**Conjunto de tareas**
1) Responde según el fragmento de lectura:
(a) ¿En qué fecha comunicó la ginecóloga que el corazón del bebé había dejado de latir?
(b) ¿Dónde dice el fragmento que apartamos a los abuelos?
(c) ¿Qué decidió hacer la supuesta amiga embarazada?
2) Reproduce sin cambios el tramo del fragmento de lectura que va desde "Recuerdo cuando, hace" hasta "Nunca, nunca, nunca.".

**Fragmento de lectura**
Cuando, además, esas muertes son de personas jóvenes, la cosa es aún más complicada. Porque que un abuelo fallezca es esperable, los apartamos en residencias y ea, problema resuelto, ahí quietecitos hasta que les llegue el momento, luego vamos al entierro y a descuartizar la herencia. Pero si quien muere tenía toda la vida por delante... ¿cómo reaccionan los demás, cómo reaccionamos nosotros mismos?
Recuerdo cuando, hace poco más de tres años, fui a una revisión rutinaria de mi embarazo y la ginecóloga me dijo que el corazón de mi bebé había dejado de latir. Fue el 10 de mayo de 2010, jamás lo podré olvidar. En ese momento el mundo entero se paró, y al mismo tiempo la habitación dio vueltas a mi alrededor, por contradictorio que parezca. Nunca le tendría entre mis brazos. Nunca le vería. Nunca, nunca, nunca.
¿Y qué pasó? Que me convertí en alguien molesto. Había personas que se sentían claramente incómodas en mi presencia, y que evitaban el tema a toda costa, porque si me preguntaban se sentirían aún más incómodas, así que qué mejor que fingir que no ha pasado nada, qué mejor que fingir que la muerte no existe, que vivimos en el mundo de las piruletas, que si algo no se dice no sucede y punto. Otras optaron por no llamarme más. Una supuesta amiga estaba embarazada y decidió que mi tristeza no iba a empañar su alegría, así que lo que hizo fue no volver a dirigirme la palabra, no sea que mi dolor se le contagiara y le empañara su "buenrollismo".

**Material de estudio**
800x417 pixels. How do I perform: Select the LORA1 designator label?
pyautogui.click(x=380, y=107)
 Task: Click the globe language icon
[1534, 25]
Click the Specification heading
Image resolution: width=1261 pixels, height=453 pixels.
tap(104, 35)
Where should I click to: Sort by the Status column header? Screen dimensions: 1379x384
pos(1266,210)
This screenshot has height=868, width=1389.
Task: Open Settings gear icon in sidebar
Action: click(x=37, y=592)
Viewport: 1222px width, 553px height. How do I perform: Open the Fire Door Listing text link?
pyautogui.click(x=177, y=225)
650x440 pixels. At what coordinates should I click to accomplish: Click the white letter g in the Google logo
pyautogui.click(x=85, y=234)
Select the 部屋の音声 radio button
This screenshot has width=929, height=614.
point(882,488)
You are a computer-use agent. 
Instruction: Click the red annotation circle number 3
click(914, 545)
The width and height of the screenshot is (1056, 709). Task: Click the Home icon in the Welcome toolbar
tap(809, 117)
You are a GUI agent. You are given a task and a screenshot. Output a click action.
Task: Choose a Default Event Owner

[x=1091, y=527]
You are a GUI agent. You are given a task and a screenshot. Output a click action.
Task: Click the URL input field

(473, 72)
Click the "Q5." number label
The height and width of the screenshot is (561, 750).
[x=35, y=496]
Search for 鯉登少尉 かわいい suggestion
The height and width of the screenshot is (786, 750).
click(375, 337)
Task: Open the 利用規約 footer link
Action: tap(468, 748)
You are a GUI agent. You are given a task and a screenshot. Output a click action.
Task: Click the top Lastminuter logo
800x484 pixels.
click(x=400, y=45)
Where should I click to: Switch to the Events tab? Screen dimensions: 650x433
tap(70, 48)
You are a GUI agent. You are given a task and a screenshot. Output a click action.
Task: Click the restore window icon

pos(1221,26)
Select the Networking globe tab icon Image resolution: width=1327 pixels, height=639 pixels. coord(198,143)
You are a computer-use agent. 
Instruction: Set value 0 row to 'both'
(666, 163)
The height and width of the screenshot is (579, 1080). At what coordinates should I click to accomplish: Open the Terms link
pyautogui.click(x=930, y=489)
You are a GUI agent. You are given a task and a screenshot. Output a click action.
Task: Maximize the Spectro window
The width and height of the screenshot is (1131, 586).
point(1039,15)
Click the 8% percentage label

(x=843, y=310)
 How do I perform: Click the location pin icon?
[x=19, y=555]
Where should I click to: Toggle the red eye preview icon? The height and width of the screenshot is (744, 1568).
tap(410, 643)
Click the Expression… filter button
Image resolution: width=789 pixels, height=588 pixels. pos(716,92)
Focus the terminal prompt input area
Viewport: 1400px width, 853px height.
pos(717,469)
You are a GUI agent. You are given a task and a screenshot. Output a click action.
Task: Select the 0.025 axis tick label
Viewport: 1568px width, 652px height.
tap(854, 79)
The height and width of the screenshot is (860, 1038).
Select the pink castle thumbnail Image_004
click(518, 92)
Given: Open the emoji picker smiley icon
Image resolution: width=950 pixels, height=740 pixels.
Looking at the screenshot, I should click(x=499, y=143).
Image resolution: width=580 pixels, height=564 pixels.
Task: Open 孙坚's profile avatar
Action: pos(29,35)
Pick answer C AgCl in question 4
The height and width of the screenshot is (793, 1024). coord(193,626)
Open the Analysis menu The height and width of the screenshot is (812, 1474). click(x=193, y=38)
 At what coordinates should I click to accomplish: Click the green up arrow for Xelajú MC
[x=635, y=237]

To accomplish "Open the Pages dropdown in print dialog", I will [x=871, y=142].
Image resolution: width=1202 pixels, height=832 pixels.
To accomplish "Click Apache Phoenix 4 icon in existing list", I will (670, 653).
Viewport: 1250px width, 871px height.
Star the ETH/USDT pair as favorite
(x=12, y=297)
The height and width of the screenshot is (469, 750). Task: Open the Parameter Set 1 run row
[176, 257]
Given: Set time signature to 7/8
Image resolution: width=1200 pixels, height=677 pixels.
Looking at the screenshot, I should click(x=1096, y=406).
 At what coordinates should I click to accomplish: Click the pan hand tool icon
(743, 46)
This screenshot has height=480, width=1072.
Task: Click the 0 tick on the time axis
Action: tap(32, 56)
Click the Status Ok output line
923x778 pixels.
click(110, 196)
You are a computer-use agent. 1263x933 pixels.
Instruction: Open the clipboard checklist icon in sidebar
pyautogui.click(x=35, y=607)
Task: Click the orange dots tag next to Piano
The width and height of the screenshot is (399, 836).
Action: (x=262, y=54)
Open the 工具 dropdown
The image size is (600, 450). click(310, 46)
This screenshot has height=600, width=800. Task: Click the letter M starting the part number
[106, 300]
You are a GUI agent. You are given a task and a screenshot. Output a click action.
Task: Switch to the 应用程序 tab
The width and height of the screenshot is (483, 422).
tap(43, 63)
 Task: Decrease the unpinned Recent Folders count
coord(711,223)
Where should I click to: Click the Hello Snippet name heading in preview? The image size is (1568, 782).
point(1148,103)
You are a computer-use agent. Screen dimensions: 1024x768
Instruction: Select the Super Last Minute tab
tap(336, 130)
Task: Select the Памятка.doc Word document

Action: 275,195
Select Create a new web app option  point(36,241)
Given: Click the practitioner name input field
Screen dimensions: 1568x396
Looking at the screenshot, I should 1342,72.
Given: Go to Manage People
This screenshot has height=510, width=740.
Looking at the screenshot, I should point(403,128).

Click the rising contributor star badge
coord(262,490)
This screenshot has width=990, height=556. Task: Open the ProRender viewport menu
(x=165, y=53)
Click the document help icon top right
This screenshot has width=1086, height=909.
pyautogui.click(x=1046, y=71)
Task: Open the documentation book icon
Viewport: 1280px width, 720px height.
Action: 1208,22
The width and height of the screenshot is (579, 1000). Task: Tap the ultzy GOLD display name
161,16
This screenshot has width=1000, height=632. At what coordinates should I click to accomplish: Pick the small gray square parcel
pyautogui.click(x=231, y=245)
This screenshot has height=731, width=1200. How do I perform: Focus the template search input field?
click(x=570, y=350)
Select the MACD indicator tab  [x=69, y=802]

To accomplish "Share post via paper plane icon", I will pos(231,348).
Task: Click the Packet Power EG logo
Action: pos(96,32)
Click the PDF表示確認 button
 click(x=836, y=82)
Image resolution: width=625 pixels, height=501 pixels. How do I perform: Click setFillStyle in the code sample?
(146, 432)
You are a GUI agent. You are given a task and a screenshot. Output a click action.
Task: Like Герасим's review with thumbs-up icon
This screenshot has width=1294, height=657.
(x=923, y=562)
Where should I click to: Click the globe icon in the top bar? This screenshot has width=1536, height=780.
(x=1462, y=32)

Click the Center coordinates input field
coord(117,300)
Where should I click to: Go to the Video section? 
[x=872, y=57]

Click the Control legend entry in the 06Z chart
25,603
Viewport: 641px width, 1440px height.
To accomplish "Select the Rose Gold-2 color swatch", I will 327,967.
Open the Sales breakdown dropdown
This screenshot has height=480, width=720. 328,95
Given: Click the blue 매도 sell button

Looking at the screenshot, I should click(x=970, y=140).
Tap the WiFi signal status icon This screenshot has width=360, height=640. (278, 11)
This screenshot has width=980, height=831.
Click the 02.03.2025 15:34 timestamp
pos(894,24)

**Soluciones por tarea**
1)
(a) El 10 de mayo de 2010.
(b) En residencias.
(c) No volver a dirigirle la palabra a quien narra.

2)
Recuerdo cuando, hace poco más de tres años, fui a una revisión rutinaria de mi embarazo y la ginecóloga me dijo que el corazón de mi bebé había dejado de latir. Fue el 10 de mayo de 2010, jamás lo podré olvidar. En ese momento el mundo entero se paró, y al mismo tiempo la habitación dio vueltas a mi alrededor, por contradictorio que parezca. Nunca le tendría entre mis brazos. Nunca le vería. Nunca, nunca, nunca.